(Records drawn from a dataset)
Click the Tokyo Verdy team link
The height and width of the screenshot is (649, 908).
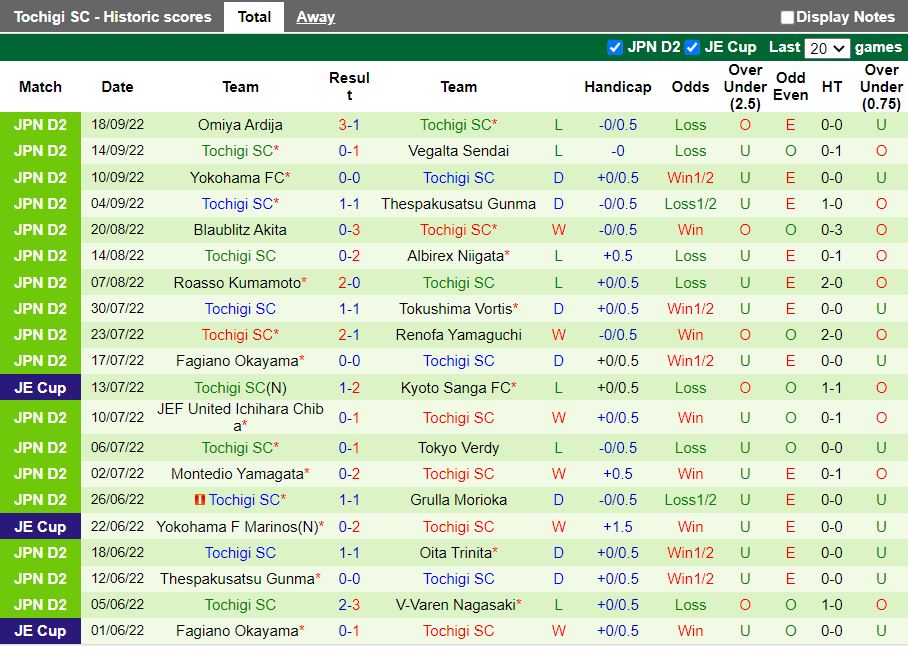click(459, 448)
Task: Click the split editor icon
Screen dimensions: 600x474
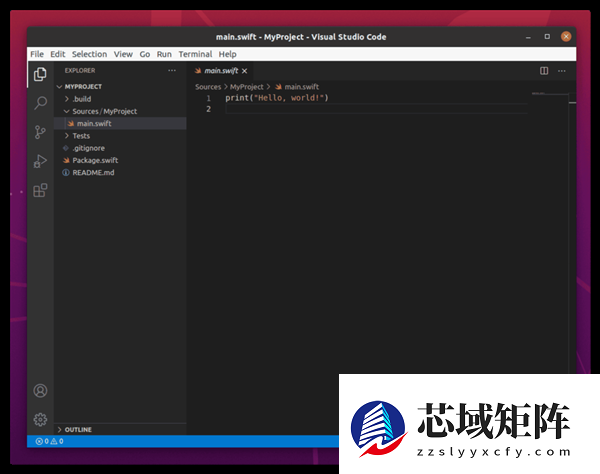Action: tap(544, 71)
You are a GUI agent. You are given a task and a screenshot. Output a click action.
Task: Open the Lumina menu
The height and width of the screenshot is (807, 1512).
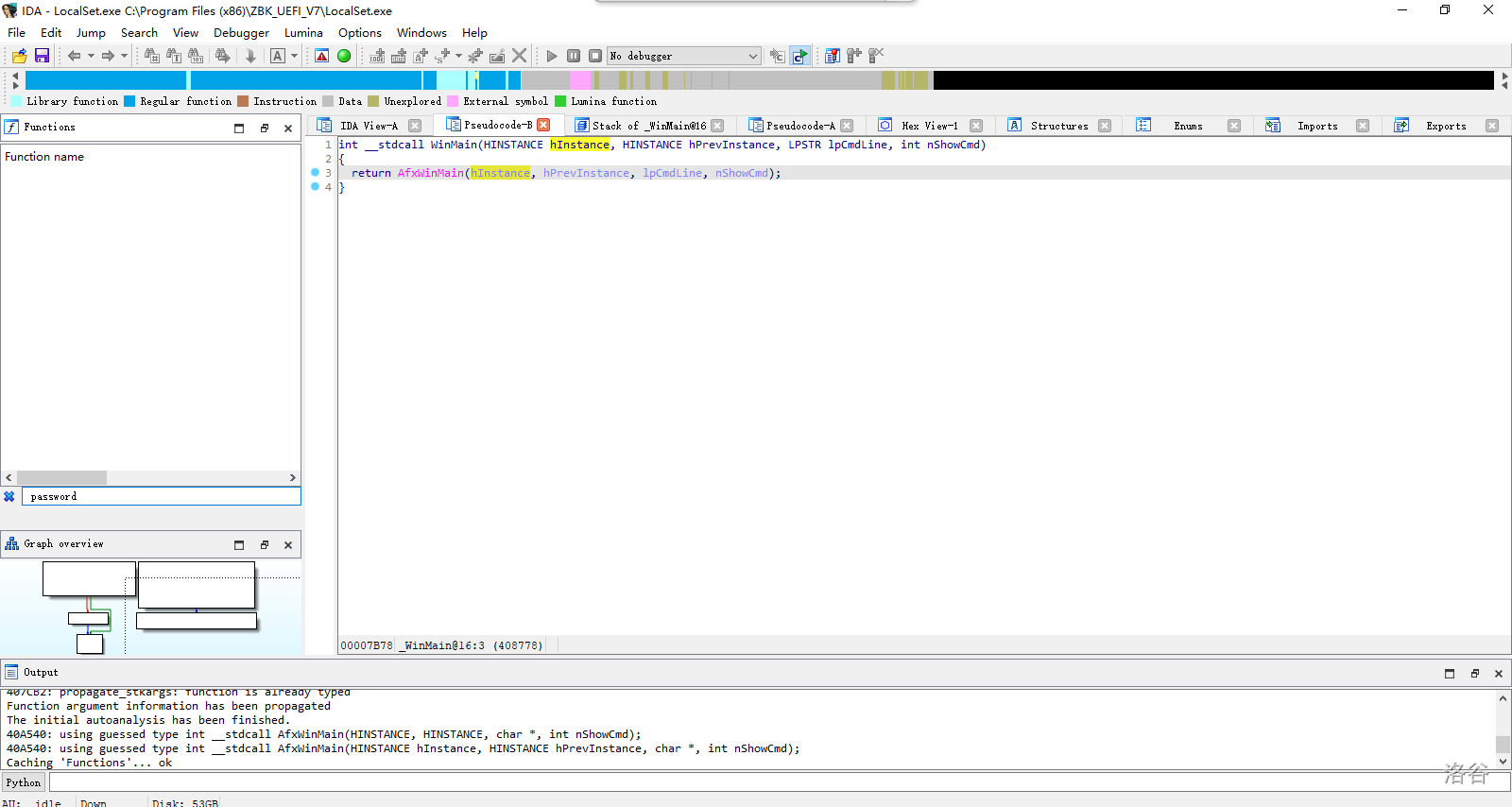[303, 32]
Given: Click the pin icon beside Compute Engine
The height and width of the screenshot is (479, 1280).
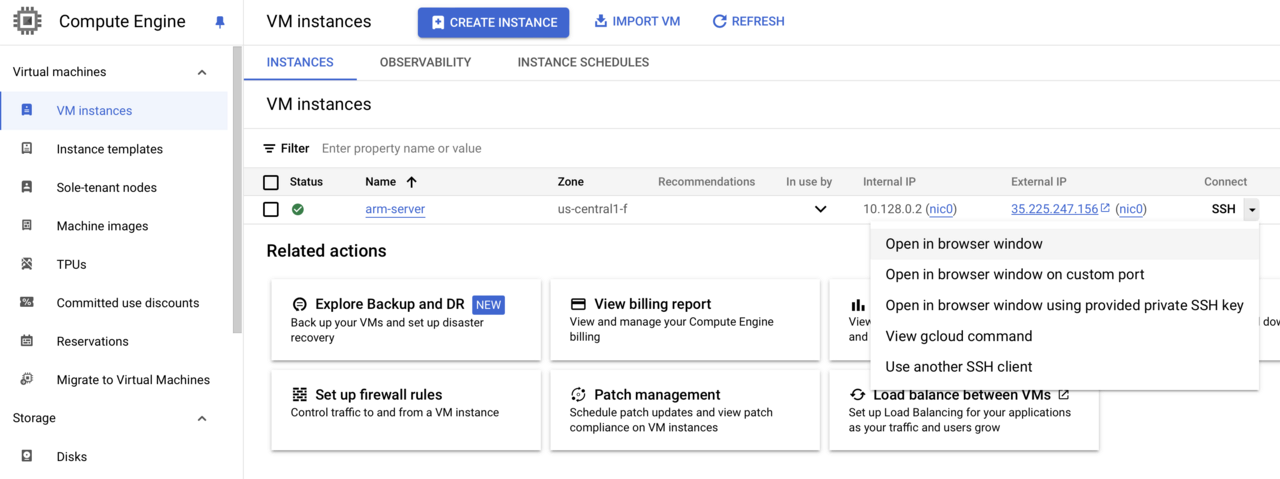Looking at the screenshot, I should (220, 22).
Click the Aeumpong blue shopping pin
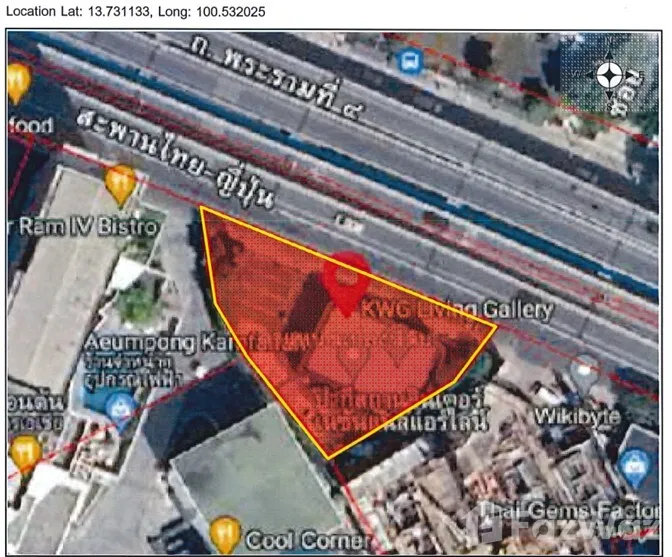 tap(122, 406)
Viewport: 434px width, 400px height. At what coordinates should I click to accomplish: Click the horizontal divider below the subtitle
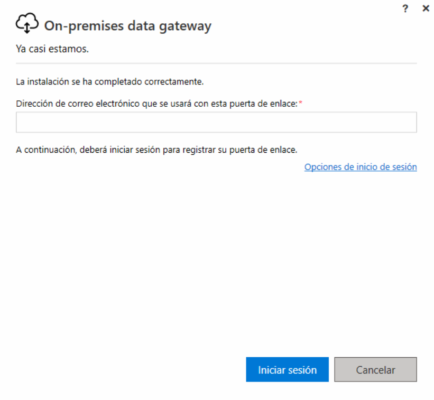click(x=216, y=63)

--

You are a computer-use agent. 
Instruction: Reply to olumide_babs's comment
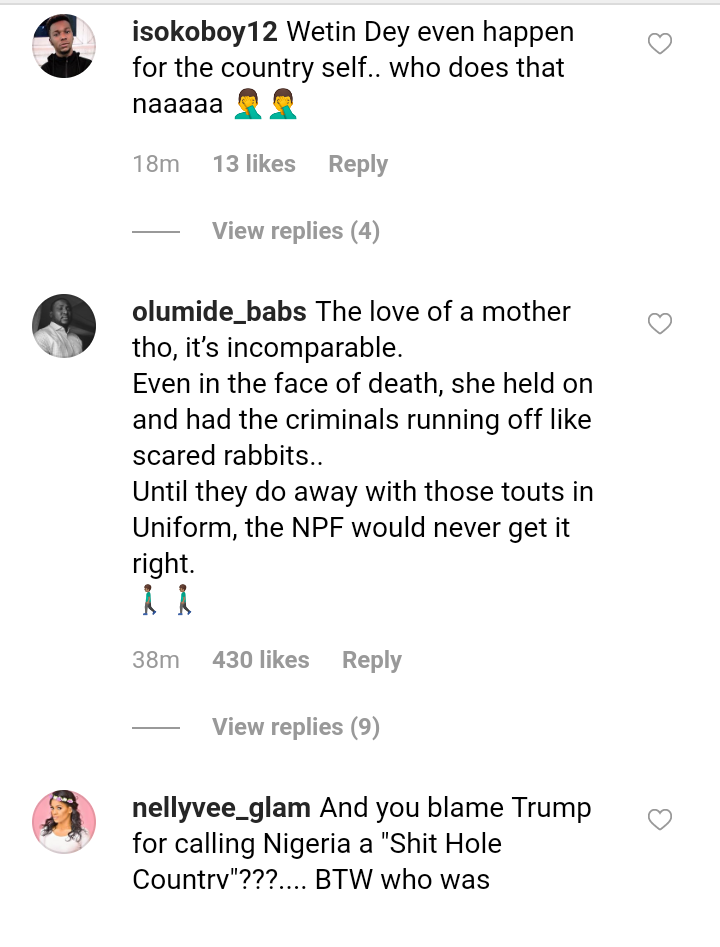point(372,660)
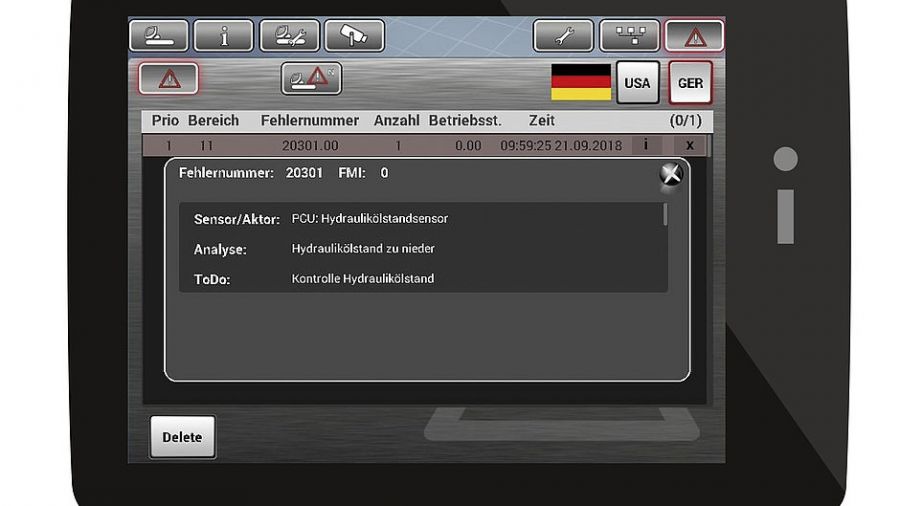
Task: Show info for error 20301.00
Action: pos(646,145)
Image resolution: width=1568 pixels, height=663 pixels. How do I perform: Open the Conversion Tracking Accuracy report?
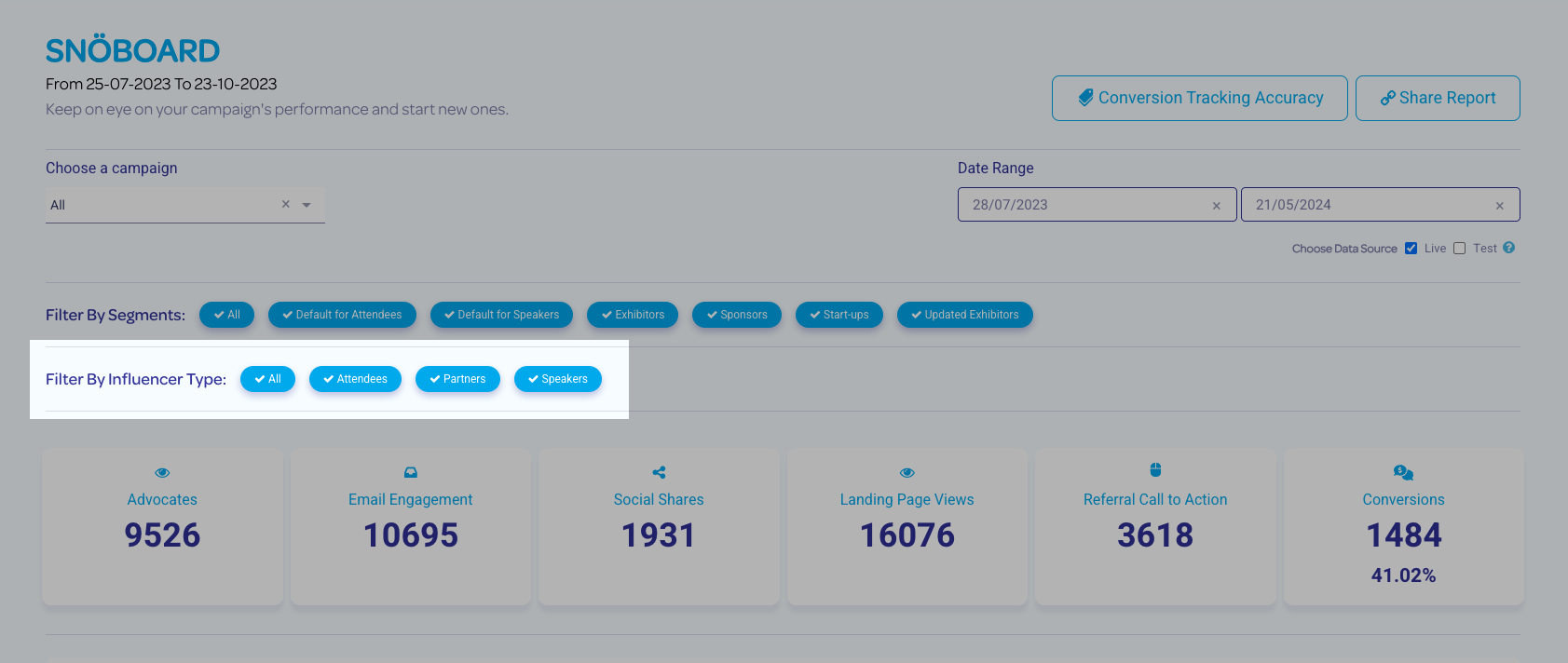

# Task
All lines above from the one containing "Click the Tokyo Verdy team link" up to and including the one containing "You are a GUI" are to be set down exactly, and nothing else. Leave images out.

# Task result
Click the Tokyo Verdy team link
The height and width of the screenshot is (649, 908).
click(459, 448)
Task: Click the split editor icon
Screen dimensions: 600x474
Action: tap(544, 71)
You are a GUI agent. You are given a task and a screenshot. Output a click action.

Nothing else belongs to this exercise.